After Pluto's demotion in service, Mercury became the smallest planet. It is also the planet closest to the Sun, so it would be natural to assume that this is the hottest planet in our system. In short, Mercury is a damn cold planet. First, at the hottest point in Mercury, the temperature is 427 degrees Celsius. Even if this temperature persisted throughout the planet, Mercury would still be colder than Venus (460 degrees). The reason Venus, which is almost 50 million kilometers farther from the Sun than Mercury, is warmer lies in the atmosphere of carbon dioxide. Mercury cannot boast of anything.

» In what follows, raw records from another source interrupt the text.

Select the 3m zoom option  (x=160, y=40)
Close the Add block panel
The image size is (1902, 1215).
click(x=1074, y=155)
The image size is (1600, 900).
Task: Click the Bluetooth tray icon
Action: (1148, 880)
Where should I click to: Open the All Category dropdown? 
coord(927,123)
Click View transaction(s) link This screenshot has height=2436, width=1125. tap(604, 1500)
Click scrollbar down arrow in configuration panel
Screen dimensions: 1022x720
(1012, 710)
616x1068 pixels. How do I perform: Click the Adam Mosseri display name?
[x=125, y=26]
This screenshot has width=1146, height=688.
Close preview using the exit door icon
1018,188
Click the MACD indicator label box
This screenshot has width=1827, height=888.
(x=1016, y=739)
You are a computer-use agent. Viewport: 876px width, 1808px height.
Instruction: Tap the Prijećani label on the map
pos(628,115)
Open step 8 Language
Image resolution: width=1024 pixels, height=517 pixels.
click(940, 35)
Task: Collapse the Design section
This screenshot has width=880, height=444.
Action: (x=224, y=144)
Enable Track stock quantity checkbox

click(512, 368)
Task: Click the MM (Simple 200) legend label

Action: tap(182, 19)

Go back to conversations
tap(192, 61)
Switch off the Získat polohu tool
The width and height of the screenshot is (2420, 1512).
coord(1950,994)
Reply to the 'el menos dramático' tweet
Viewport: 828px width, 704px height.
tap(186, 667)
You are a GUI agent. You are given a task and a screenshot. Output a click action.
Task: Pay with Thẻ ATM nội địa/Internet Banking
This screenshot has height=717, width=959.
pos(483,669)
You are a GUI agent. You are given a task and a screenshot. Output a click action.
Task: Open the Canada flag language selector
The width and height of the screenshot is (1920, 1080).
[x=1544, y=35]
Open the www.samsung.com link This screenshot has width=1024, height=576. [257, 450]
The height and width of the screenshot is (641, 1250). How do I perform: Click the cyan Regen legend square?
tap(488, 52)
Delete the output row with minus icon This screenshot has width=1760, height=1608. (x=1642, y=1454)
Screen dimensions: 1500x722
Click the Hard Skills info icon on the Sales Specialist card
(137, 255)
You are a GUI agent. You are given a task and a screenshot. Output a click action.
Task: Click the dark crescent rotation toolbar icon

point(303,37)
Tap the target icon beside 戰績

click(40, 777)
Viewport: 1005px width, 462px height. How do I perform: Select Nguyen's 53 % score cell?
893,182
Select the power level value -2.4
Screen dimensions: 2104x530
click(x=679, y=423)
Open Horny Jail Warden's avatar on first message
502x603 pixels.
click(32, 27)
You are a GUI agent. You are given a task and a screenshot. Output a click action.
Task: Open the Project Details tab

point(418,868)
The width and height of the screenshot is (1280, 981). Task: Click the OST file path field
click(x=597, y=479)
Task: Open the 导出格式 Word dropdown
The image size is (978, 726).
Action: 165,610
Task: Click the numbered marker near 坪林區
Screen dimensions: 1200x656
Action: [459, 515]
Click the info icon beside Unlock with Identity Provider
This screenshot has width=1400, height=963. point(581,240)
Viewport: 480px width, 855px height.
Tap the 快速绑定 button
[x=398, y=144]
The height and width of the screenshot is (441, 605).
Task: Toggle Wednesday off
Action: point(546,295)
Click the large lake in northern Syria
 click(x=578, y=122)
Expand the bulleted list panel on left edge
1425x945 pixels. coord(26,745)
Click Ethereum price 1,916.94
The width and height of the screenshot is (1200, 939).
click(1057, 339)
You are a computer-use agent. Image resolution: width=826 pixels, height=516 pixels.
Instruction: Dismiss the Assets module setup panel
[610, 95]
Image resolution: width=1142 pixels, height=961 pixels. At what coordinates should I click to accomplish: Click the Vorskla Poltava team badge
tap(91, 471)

Another reason has to do with its orbit and rotation. Mercury makes a complete revolution around the Sun in 88 Earth days, and a complete revolution around its axis - in 58 Earth days. Night on the planet lasts 58 days, which gives enough time for temperatures to drop to -173 degrees Celsius.
Everyone knows that the Curiosity rover is currently engaged in important research work on Mars. But people have forgotten about many of the other probes that we have sent out over the years. The Opportunity rover landed on Mars in 2003 with the goal of carrying out a 90-day mission. After 10 years, it is still working. Many people think that we have never sent probes to planets other than Mars. Yes, we sent many satellites into orbit, but put something on another planet? Between 1970 and 1984, the USSR successfully landed eight probes on the surface of Venus. True, they all burned down, thanks to the unfriendly atmosphere of the planet. The most resilient Venus rover lived for about two hours, much longer than expected.
If we go a little further into space, we will reach Jupiter. For rovers, Jupiter is an even more difficult target than Mars or Venus, as it is made up almost entirely of gas and cannot be driven. But this did not stop the scientists and they sent a probe there. In 1989, the Galileo spacecraft set out to study Jupiter and its moons, which it did for the next 14 years. He also dropped a probe on Jupiter, who sent information about the planet's composition. Although there is another ship on the way to Jupiter, the very first information is invaluable, since at that time the Galileo probe was the only probe that plunged into Jupiter's atmosphere.
This myth seems so obvious that many people do not want to convince themselves in any way. Satellites, spacecraft, astronauts and more do not experience weightlessness. True weightlessness, or microgravity, does not exist and no one has ever experienced it. Most people are impressed: how is it that astronauts and ships float, because they are far from the Earth and do not experience its gravitational pull. In fact, it is gravity that allows them to float. During a flyby of the Earth or any other celestial body with significant gravity, the object falls. But since the Earth is constantly moving, these objects do not crash into it.
Earth's gravity tries to drag the ship to its surface, but the movement continues, so the object continues to fall. It is this eternal fall that leads to the illusion of weightlessness. Astronauts inside the ship also fall, but it seems as if they are floating. The same condition can be experienced in a falling elevator or an airplane. And you can experience 23 seconds of zero gravity in an airplane freely falling at an altitude of 9000 meters.